[Opening Source data section]

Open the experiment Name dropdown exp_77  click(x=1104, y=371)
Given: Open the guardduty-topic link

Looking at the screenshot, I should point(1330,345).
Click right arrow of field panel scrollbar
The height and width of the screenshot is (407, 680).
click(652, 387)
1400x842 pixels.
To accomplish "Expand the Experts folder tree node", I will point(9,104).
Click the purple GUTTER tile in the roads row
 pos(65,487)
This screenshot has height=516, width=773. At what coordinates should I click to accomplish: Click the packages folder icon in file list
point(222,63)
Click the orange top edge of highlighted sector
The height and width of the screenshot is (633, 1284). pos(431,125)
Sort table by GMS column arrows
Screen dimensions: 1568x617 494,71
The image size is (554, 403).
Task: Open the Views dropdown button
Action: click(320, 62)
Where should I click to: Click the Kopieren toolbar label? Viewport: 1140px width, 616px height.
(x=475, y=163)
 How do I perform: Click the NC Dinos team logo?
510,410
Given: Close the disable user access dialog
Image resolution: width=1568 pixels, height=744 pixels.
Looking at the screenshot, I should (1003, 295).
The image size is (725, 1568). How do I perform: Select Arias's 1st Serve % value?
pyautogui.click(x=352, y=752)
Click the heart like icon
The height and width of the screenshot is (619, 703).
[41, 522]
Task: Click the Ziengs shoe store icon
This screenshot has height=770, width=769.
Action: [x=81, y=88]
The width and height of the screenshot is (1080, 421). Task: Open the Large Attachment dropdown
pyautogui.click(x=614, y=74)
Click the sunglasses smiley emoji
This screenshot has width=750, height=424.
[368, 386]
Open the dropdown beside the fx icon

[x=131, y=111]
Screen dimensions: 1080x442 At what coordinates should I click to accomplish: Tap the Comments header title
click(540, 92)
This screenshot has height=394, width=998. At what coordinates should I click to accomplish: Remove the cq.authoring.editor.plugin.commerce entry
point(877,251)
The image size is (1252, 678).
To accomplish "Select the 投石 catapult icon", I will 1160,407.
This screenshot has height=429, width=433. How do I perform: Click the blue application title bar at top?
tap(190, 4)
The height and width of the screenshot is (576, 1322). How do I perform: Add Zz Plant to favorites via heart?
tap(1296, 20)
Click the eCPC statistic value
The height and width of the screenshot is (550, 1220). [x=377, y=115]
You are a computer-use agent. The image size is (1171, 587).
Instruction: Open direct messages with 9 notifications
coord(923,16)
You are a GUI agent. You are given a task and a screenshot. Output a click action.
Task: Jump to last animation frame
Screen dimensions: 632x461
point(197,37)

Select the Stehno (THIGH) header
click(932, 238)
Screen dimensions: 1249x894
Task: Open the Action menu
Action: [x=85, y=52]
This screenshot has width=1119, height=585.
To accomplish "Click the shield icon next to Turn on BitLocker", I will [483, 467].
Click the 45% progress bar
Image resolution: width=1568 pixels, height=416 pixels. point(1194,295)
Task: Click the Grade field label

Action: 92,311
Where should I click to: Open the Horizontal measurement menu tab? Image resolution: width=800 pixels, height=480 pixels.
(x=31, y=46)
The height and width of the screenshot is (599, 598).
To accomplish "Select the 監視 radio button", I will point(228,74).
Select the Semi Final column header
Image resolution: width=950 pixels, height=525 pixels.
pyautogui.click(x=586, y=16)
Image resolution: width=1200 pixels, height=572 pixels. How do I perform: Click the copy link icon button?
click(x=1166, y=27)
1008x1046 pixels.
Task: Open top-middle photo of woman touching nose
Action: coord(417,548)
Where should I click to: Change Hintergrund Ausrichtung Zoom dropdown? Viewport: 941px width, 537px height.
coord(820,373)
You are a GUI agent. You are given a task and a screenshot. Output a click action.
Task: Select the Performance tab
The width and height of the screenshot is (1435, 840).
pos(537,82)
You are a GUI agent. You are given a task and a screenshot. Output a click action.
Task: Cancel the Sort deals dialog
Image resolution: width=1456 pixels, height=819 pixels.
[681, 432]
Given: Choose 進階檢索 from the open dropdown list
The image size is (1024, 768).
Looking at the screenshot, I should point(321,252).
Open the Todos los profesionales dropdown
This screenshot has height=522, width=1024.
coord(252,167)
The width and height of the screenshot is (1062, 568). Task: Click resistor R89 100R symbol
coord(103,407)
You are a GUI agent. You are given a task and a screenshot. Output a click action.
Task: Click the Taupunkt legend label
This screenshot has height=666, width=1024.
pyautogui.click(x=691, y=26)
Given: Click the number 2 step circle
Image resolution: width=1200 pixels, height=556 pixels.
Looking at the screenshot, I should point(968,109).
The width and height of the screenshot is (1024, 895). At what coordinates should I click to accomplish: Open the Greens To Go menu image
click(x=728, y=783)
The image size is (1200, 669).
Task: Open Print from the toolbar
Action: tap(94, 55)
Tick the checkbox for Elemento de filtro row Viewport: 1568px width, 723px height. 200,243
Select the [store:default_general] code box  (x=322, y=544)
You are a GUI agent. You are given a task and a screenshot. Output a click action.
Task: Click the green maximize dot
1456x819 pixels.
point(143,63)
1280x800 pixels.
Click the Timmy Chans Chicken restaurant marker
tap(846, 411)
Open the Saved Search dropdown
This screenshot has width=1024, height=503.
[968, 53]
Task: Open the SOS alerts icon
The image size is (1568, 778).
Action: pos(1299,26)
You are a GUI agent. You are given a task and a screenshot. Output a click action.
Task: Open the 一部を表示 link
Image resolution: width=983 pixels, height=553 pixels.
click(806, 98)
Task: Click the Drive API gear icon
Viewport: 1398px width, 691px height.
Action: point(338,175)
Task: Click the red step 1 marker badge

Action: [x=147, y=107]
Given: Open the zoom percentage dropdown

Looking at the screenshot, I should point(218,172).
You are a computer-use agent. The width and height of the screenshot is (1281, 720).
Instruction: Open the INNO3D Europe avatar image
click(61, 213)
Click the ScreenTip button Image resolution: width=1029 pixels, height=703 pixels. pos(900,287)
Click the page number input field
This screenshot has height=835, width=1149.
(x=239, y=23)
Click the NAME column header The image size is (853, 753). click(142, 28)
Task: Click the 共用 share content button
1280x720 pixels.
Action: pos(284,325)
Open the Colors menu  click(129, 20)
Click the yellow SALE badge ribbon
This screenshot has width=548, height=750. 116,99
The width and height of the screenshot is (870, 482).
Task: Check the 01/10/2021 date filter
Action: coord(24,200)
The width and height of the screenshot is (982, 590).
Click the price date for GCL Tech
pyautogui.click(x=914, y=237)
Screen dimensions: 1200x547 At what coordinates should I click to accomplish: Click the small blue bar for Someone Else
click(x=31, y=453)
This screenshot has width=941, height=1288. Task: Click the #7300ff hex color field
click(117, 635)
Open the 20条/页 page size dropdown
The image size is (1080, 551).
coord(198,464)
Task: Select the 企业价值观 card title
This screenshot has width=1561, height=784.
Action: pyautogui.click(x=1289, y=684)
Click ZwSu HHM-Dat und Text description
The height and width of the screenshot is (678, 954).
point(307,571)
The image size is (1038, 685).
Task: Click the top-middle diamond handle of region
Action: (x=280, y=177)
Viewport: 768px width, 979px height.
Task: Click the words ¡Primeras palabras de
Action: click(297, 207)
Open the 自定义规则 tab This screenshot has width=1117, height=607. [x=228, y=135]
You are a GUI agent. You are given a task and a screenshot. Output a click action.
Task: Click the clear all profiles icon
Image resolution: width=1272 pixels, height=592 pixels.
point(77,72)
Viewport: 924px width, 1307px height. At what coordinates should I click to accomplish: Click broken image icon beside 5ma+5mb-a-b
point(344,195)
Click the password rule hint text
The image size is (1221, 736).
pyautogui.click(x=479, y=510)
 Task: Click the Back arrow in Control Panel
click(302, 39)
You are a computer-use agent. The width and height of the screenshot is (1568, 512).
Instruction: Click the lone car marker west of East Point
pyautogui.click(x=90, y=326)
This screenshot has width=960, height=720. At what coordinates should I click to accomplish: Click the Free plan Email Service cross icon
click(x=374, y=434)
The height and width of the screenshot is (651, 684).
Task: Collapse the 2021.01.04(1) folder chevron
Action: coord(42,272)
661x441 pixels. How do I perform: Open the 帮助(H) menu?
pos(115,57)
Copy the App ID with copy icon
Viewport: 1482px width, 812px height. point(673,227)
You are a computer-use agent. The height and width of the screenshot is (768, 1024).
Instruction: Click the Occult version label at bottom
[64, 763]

[Closing Source data section]

Your goal:
In the material above, find the line containing "Screen dimensions: 1080x442" and the line containing "The image size is (1252, 678).", then write out exactly those two lines and every line between them, and nothing more.

Task output:
Screen dimensions: 1080x442 At what coordinates should I click to accomplish: Tap the Comments header title
click(540, 92)
This screenshot has height=394, width=998. At what coordinates should I click to accomplish: Remove the cq.authoring.editor.plugin.commerce entry
point(877,251)
The image size is (1252, 678).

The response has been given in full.